Q- Je comprends mieux maintenant la réponse que vous m'avez donnée il y a quelques jours. Vous m'aviez dit qu'avant que Mâ ne quittât son corps, plus celui-ci s'affaiblissait, plus le sentiment de sa présence spirituelle grandissait et que vous l'aviez trés fortement ressentie.
Peut-être vous souvenez-vous que je vous ai posé cette question : A l'heure actuelle, ressentez- vous aussi fortement sa présence à l'ashram ?". Et vous m'avez répondu...
At.- ... Non. Je ne la ressens plus autant. Par contre, cette Présence est très forte lorsque je suis toute seule dans ma chambre le soir. C'est cela que je vous ai dit ? Oui! Toujours je ressens ici la Présence de Mâ...
Vous savez, lorsque la maison a été achevée, j'ai voulu installer mon lit près du placard pour avoir plus facilement accès aux livres.
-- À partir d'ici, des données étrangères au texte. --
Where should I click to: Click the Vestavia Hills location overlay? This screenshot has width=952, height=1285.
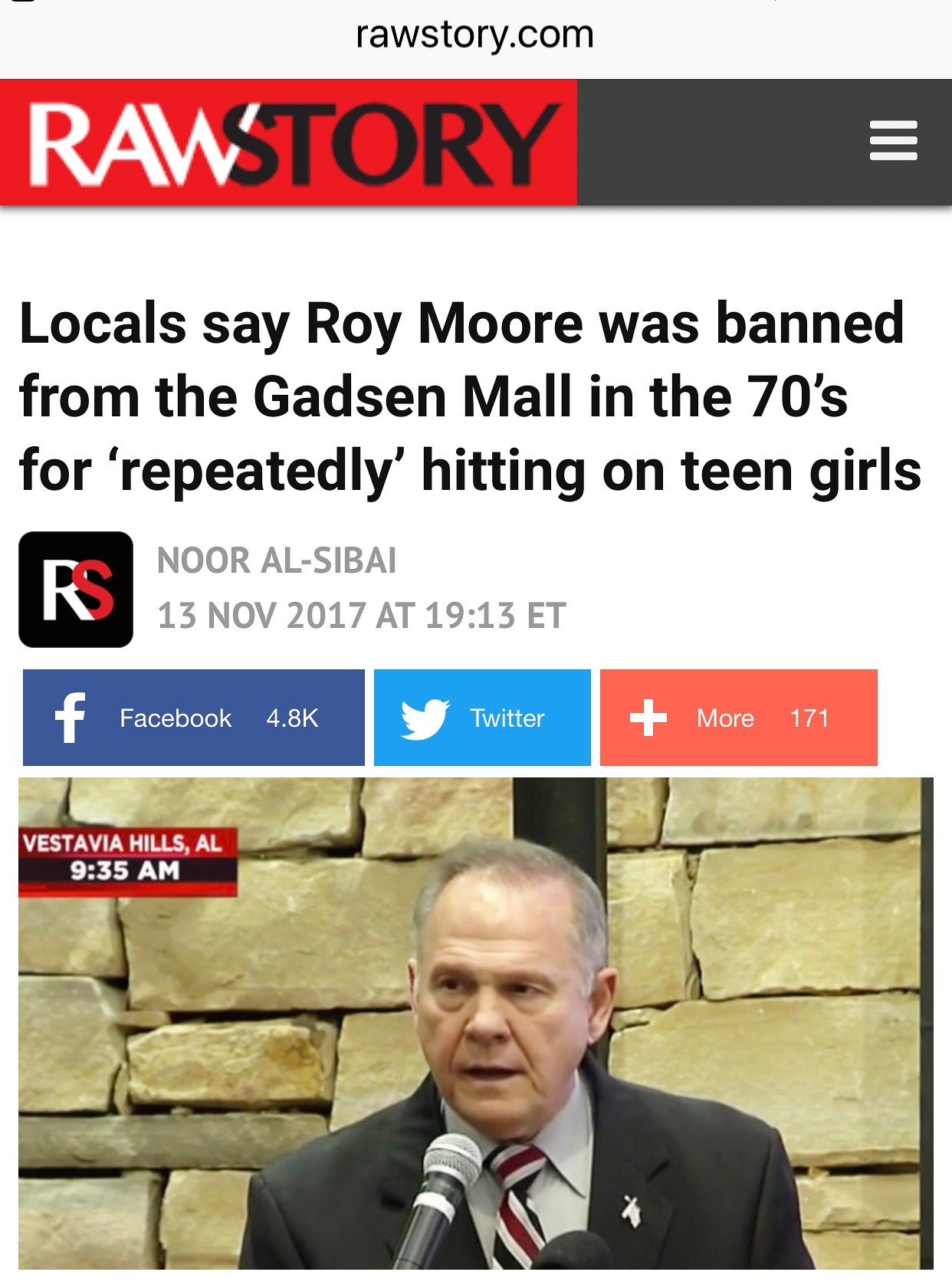click(x=123, y=843)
Mais Mataji m'a dit: "Non, ne le mets pas là mais ici, en face de la porte". Je l'ai mis aussitôt où Mâ le voulait, et c'est bien mieux ainsi. Il y est resté depuis. C'était il y a vingt et un ans I
Ce jour là, il y eut une grande cérémonie d'inauguration. Quelques pandits et des swamis sont venus pour la célébration. La maison venait juste d'être terminée, grâce à une dame hollandaise Mrd. Geerta Ameral, une disciple de Mâ, et je ne l'avais pas encore habitée.
Comme je venais d'avoir une couverture neuve, je l'ai posée sur le lit afin que Mâ puisse s'asseoir. Mataji était donc ici, assise sur le lit, et les swamis et les pandits s'étaient installés tout autour. Moi bien sûr, je ne pouvais pas entrer ...
Q.- Vous ne pouviez pas entrer ? Dans votre maison ? Ah ! c'est vrai! Nous sommes des "hors caste': c'est cela ?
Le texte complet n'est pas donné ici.